I was reading a PDE tutorial on solving the nonlinear poisson equation. The author of the tutorial defines the problem and asserts the weak form, but does not provide the derivation. I tried my own derivation, but my derivation seems to have an extra term, so I must be missing a step or some insight. I was hoping that someone could tell me where the error is.
The problem is defined as:
$$
– \nabla \cdot (q(u)\nabla u) = f , \quad \text{ in } \Omega
$$
$$
u = u_D, \quad \text{ on } \partial \Omega
$$
In this problem, the existence of the $q(u)$ function makes the problem nonlinear. We can assume that $q(u)$ is non-constant and the $u(x, y)$ is a function of $x,y$.
The weak form that is provided is:
$$
\int_\Omega (q(u) (\nabla u)^T \cdot \nabla v – f^Tv) dV = 0
$$
So the integral is over the volume, hence the $dV$.
I tried to derive this weak from by multiplying by the test function $v$ and integrating.
$$
-\int_\Omega \nabla \cdot (q(u)\nabla u) v dV = \int_\Omega f^T v dV
$$
To simplify the divergence term on the left side I tried the product rule:
$$
\nabla \cdot (q(u)\nabla u) v = (\nabla q(u) \nabla u)v + q(u)\nabla^2 u v
$$
The second term on right hand side will simplify to the usual $q(u)(\nabla u)^T \nabla v$ term, that we saw in the asserted solution above. However that first term $(\nabla q(u) \nabla u)v$ does not appear in the weak form. So I was wondering why that term seemed to disappear?
Best Answer
Here is a solution that I came up with, based upon the suggestions in the comments. Please let me know if I made any errors.
The original problem is: $$ -\nabla \cdot (q(u)\nabla u) = f, \text{ in } \Omega \\ u = u_d, \text{ on } \partial \Omega $$
The usual approach is to multiply both sides by a test function $v \in V$ and integrate over the domain $\Omega$.
$$ -\int_\Omega \nabla \cdot (q(u)\nabla u )vdV = \int_\Omega fv dV $$
We can modify the divergence term on the left and apply the product rule.
$$ \nabla \cdot (q(u)\nabla uv) = (\nabla \cdot(q(u)\nabla u))v + q(u)\nabla u \nabla v $$
Next we rearrange the terms to match the left hand term in the original nonlinear poisson equation
$$ (\nabla \cdot(q(u)\nabla u))v = \nabla \cdot (q(u)\nabla uv) - q(u)\nabla u \nabla v $$
Notice that the term on the left is the same as the term on the left when we integrated and multiplied the original nonlinear poisson equation with the test function $v$. When we substitute these terms back into the original equation.

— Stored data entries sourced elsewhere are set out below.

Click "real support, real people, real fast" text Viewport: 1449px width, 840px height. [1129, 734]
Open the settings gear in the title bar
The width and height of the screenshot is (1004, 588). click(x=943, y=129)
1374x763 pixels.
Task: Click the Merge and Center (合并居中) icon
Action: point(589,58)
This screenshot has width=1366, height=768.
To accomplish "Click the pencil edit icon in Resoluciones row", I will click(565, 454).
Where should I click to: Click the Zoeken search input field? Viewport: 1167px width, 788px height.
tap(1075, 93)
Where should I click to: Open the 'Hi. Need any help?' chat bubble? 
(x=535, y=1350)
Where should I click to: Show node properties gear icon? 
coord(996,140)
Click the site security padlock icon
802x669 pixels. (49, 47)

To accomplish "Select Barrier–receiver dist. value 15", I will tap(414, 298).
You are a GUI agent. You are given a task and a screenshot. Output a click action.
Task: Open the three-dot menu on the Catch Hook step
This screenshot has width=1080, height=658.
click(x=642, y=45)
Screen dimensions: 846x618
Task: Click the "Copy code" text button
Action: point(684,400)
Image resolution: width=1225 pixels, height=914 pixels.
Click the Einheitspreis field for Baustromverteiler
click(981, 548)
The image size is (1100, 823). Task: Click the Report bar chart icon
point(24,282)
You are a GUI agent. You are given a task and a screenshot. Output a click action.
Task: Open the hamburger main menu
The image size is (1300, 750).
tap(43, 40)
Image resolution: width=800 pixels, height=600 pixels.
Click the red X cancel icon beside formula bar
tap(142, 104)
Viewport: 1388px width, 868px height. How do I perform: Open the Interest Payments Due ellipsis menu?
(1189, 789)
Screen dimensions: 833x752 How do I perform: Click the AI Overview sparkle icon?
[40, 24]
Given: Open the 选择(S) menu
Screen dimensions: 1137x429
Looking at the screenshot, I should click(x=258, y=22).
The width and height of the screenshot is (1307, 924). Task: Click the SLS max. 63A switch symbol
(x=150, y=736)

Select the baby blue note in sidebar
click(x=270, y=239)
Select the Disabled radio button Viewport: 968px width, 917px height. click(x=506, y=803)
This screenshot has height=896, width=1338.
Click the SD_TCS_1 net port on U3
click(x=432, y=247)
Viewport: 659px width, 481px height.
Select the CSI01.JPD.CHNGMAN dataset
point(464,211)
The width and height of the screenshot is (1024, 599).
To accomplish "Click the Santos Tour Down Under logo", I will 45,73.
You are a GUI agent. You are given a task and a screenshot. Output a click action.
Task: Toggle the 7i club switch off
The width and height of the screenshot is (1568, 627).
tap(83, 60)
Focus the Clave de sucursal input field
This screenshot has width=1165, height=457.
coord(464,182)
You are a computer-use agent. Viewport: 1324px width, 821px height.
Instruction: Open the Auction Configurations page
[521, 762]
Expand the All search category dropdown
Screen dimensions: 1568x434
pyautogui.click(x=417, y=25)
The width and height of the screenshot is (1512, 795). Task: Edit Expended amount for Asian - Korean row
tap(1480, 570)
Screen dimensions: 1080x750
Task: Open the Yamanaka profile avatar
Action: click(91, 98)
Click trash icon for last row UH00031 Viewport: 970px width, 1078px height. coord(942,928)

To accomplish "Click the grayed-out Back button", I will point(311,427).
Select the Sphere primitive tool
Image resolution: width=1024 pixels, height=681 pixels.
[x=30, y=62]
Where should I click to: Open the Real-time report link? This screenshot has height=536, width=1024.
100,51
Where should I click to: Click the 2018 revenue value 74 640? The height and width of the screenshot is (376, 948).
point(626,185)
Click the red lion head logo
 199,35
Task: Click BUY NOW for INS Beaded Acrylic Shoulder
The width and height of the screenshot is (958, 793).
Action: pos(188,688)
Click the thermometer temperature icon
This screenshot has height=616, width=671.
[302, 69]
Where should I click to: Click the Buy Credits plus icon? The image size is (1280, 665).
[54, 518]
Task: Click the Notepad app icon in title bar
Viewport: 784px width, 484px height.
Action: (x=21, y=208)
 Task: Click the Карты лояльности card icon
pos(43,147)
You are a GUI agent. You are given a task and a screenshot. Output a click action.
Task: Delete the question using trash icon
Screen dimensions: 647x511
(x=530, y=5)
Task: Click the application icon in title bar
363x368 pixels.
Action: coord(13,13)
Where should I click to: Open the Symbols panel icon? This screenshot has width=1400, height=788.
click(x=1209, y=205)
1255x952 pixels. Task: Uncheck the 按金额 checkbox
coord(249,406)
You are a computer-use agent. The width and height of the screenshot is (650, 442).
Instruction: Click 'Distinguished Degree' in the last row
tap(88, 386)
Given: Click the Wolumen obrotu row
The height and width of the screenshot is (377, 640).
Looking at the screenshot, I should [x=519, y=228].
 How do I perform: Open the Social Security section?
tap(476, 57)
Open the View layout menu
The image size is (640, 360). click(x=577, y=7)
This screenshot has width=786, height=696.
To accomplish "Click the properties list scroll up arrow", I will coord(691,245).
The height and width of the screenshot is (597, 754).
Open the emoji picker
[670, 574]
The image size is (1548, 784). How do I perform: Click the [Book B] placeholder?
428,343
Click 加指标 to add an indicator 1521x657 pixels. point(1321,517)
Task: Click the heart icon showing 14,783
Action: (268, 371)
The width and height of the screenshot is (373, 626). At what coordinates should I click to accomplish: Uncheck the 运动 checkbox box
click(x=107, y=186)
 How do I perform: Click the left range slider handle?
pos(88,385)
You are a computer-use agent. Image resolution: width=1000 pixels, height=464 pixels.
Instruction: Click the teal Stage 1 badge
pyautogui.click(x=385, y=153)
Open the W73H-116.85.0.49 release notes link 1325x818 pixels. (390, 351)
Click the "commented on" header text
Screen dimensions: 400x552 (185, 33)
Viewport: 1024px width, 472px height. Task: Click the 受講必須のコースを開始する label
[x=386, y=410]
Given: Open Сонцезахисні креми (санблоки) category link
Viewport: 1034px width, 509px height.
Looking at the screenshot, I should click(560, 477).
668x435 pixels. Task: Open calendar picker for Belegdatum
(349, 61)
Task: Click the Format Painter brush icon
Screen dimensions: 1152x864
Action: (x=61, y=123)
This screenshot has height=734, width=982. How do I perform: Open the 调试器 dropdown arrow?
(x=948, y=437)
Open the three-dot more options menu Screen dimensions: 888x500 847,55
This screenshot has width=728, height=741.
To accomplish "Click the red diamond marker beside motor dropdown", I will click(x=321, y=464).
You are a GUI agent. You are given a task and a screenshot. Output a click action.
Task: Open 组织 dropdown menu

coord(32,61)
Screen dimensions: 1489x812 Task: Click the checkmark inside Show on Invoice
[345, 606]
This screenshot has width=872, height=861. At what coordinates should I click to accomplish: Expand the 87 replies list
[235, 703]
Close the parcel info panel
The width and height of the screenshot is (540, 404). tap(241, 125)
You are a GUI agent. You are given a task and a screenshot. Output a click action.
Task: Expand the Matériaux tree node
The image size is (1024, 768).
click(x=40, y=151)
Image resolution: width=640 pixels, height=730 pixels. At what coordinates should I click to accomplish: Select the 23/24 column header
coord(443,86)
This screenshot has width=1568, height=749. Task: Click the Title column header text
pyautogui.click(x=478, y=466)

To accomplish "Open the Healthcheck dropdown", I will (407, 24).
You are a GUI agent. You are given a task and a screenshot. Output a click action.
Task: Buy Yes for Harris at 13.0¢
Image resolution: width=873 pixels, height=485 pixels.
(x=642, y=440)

$$ -\int_\Omega \nabla \cdot (q(u)\nabla u )vdV = -\int_\Omega \nabla \cdot (q(u)\nabla uv) + \int_\Omega q(u)\nabla u \nabla v $$
Then we apply the Divergence theorem to the first term on the right hand side. Note that this will produce a boundary integral with a value of 0, because we have a Dirichlet condition over the boundary.
$$ -\int_\Omega \nabla \cdot (q(u)\nabla uv) = -\int_{\partial \Omega} q(u)\nabla uv \cdot \hat{n} ds = 0 $$
Note that $\hat{n}$ is the outward normal vector at the boundary. After removing this term from the equation above we are left with:
$$ -\int_\Omega \nabla \cdot (q(u)\nabla u )vdV = \int_\Omega q(u)\nabla u \nabla v = \int_\Omega fv dV $$
Finally by simplifying to residual form, this derivation produces the desired outcome.
$$ \int_\Omega q(u)\nabla u \nabla v - fv dV = 0 $$
Again, please let me know if I made any errors.